**Written instruction**. Give the data below as a JSON list of strings, one string per line and in the original order, leaving out blank lines.

**Data for this task**.
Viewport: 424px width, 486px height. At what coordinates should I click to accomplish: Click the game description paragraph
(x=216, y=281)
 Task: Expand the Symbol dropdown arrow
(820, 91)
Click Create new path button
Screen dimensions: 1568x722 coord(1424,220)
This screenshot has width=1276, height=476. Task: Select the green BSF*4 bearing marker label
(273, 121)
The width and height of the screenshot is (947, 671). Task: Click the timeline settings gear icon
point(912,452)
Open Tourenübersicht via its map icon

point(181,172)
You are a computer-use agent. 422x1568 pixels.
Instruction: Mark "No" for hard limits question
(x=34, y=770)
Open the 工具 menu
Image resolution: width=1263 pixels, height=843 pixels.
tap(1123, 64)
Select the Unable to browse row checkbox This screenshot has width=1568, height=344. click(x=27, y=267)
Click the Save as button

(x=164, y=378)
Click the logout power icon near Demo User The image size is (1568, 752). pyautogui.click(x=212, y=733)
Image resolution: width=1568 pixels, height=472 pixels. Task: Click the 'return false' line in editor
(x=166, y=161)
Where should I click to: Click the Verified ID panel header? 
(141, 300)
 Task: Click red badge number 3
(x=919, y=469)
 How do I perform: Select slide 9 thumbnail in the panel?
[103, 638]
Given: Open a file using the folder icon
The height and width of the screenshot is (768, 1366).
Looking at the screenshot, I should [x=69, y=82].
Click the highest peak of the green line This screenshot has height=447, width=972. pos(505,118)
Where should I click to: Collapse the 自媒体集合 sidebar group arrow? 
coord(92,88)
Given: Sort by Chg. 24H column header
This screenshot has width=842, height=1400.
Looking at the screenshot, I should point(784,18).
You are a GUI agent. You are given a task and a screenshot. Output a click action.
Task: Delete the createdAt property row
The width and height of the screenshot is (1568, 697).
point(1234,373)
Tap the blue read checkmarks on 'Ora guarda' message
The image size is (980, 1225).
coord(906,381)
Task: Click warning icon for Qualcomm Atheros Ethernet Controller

**Problem solution**.
[
  "Viewport: 424px width, 486px height. At what coordinates should I click to accomplish: Click the game description paragraph",
  "(x=216, y=281)",
  " Task: Expand the Symbol dropdown arrow",
  "(820, 91)",
  "Click Create new path button",
  "Screen dimensions: 1568x722 coord(1424,220)",
  "This screenshot has width=1276, height=476. Task: Select the green BSF*4 bearing marker label",
  "(273, 121)",
  "The width and height of the screenshot is (947, 671). Task: Click the timeline settings gear icon",
  "point(912,452)",
  "Open Tourenübersicht via its map icon",
  "point(181,172)",
  "You are a computer-use agent. 422x1568 pixels.",
  "Instruction: Mark \"No\" for hard limits question",
  "(x=34, y=770)",
  "Open the 工具 menu",
  "Image resolution: width=1263 pixels, height=843 pixels.",
  "tap(1123, 64)",
  "Select the Unable to browse row checkbox This screenshot has width=1568, height=344. click(x=27, y=267)",
  "Click the Save as button",
  "(x=164, y=378)",
  "Click the logout power icon near Demo User The image size is (1568, 752). pyautogui.click(x=212, y=733)",
  "Image resolution: width=1568 pixels, height=472 pixels. Task: Click the 'return false' line in editor",
  "(x=166, y=161)",
  "Where should I click to: Click the Verified ID panel header? ",
  "(141, 300)",
  " Task: Click red badge number 3",
  "(x=919, y=469)",
  " How do I perform: Select slide 9 thumbnail in the panel?",
  "[103, 638]",
  "Given: Open a file using the folder icon",
  "The height and width of the screenshot is (768, 1366).",
  "Looking at the screenshot, I should [x=69, y=82].",
  "Click the highest peak of the green line This screenshot has height=447, width=972. pos(505,118)",
  "Where should I click to: Collapse the 自媒体集合 sidebar group arrow? ",
  "coord(92,88)",
  "Given: Sort by Chg. 24H column header",
  "This screenshot has width=842, height=1400.",
  "Looking at the screenshot, I should point(784,18).",
  "You are a GUI agent. You are given a task and a screenshot. Output a click action.",
  "Task: Delete the createdAt property row",
  "The width and height of the screenshot is (1568, 697).",
  "point(1234,373)",
  "Tap the blue read checkmarks on 'Ora guarda' message",
  "The image size is (980, 1225).",
  "coord(906,381)",
  "Task: Click warning icon for Qualcomm Atheros Ethernet Controller"
]